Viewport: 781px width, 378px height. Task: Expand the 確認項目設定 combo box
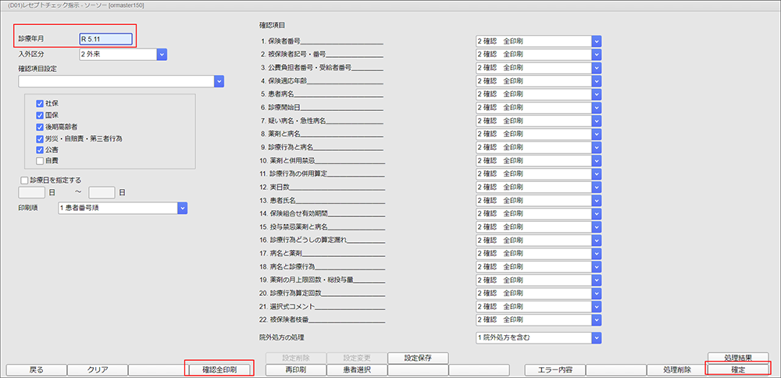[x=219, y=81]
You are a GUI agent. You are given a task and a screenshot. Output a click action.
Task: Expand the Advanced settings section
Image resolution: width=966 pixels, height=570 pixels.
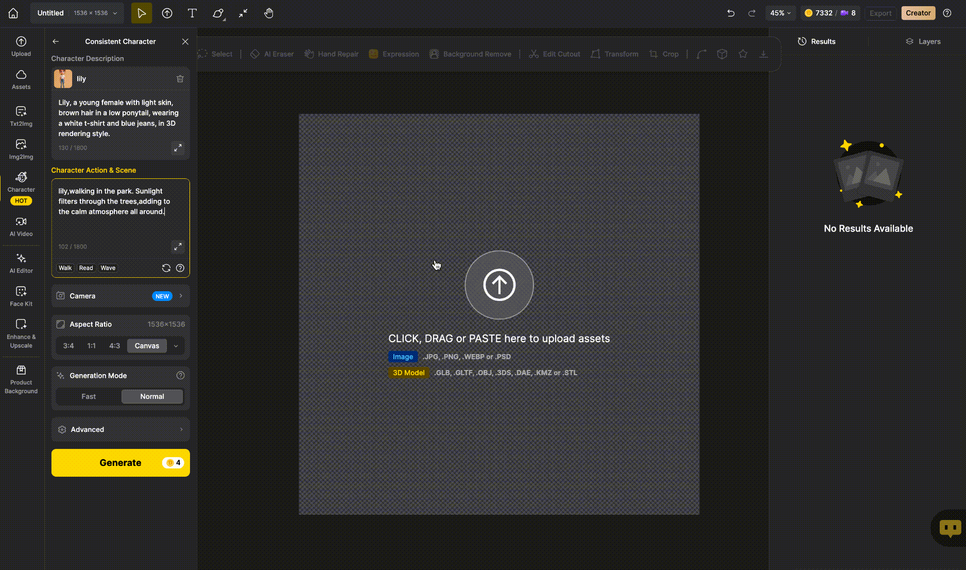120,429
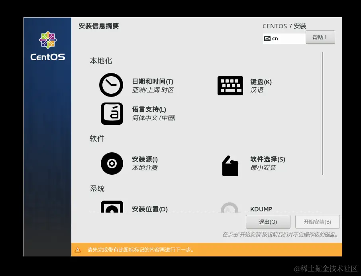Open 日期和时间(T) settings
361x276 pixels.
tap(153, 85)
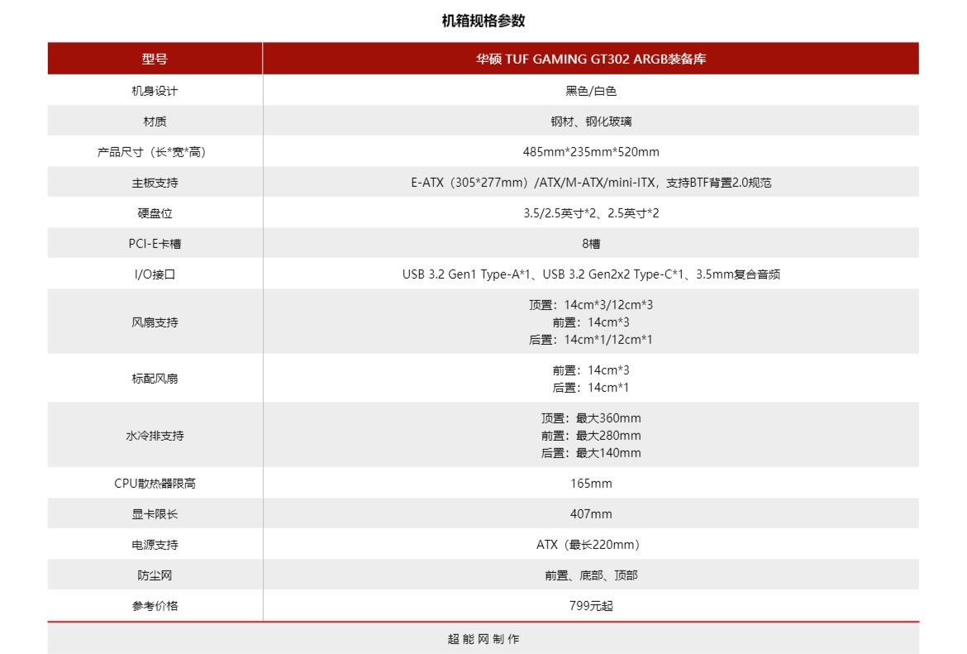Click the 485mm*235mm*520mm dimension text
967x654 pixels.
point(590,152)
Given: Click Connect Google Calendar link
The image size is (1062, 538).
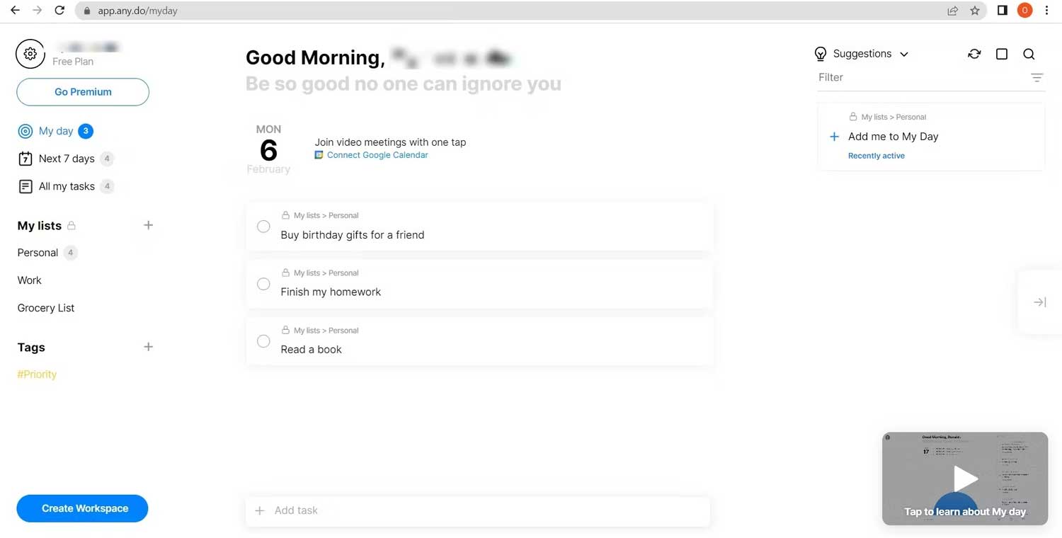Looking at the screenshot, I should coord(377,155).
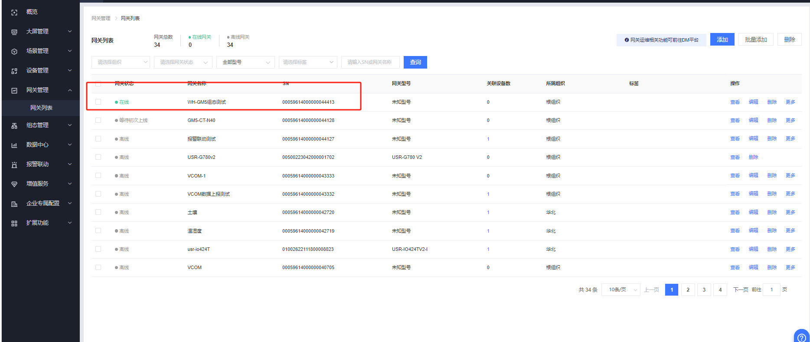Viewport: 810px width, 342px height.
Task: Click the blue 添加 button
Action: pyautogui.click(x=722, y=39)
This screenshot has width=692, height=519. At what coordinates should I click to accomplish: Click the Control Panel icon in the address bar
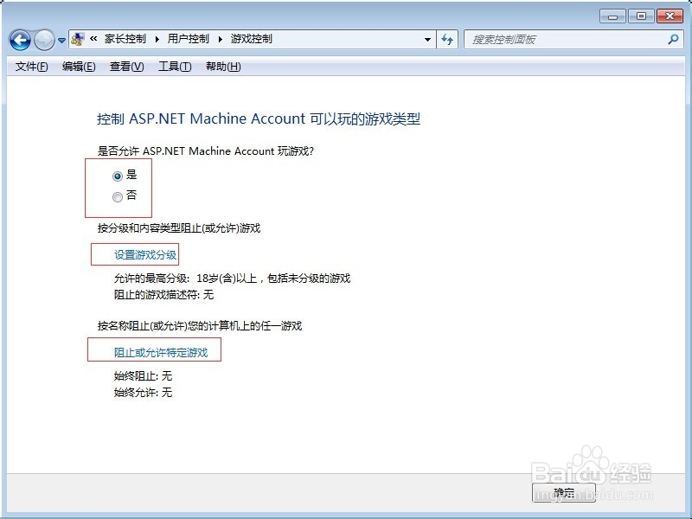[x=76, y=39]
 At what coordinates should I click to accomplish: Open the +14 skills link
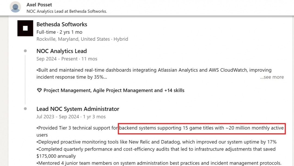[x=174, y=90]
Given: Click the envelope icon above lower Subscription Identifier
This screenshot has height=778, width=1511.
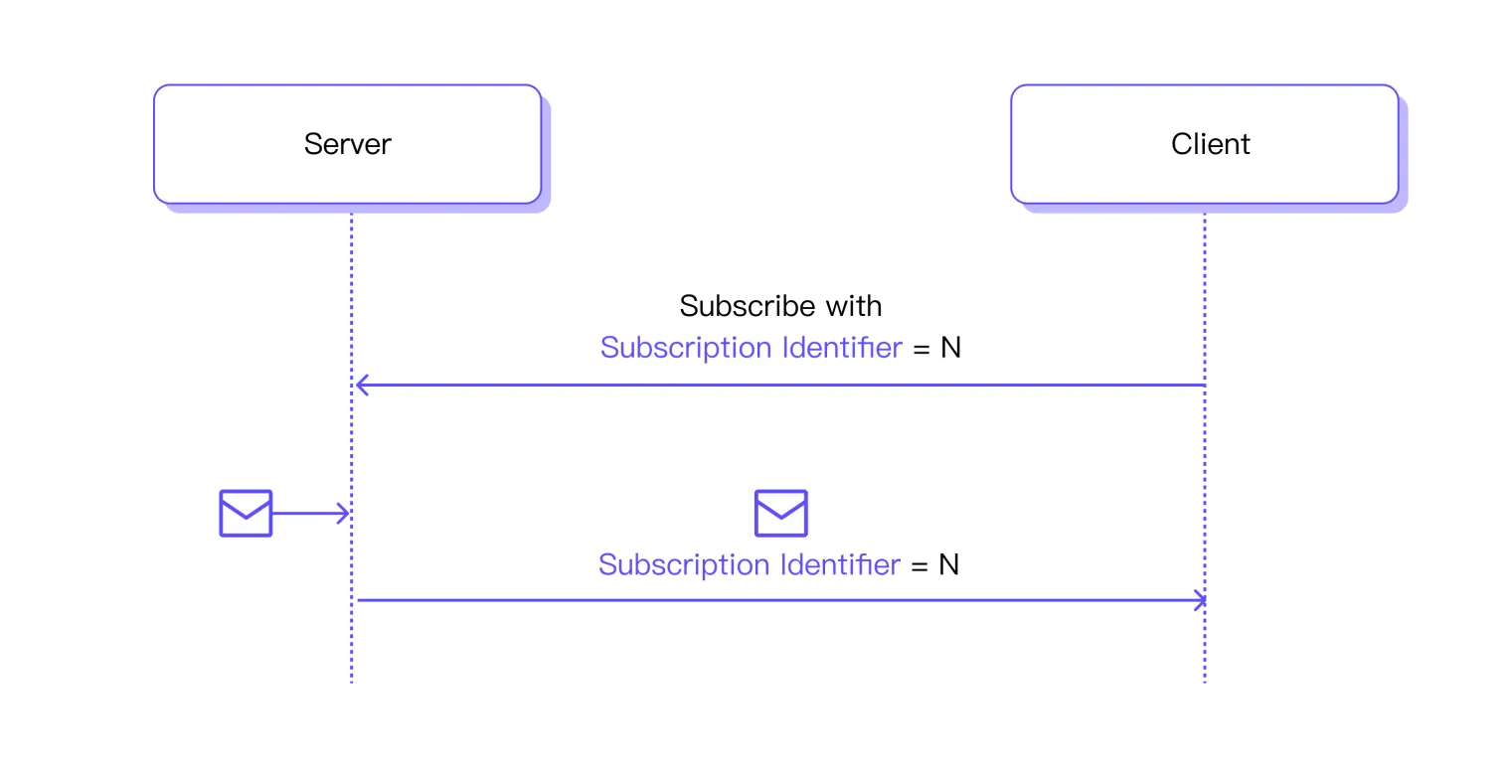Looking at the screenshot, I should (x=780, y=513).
==============================
- _Task to complete_
Reproduce verbatim the opening line of the material and every line after it, up to and including the line with "Given: Click Connect Google Calendar link", but no pictures.

- _Problem solution_
Viewport: 781px width, 378px height. Task: Expand the 確認項目設定 combo box
[x=219, y=81]
You are a GUI agent. You are given a task and a screenshot. Output a click action.
Task: Expand the Advanced settings section
Image resolution: width=966 pixels, height=570 pixels.
120,429
Open 日期和时间(T) settings
361x276 pixels.
tap(153, 85)
Click the 485mm*235mm*520mm dimension text
967x654 pixels.
point(590,152)
Given: Click Connect Google Calendar link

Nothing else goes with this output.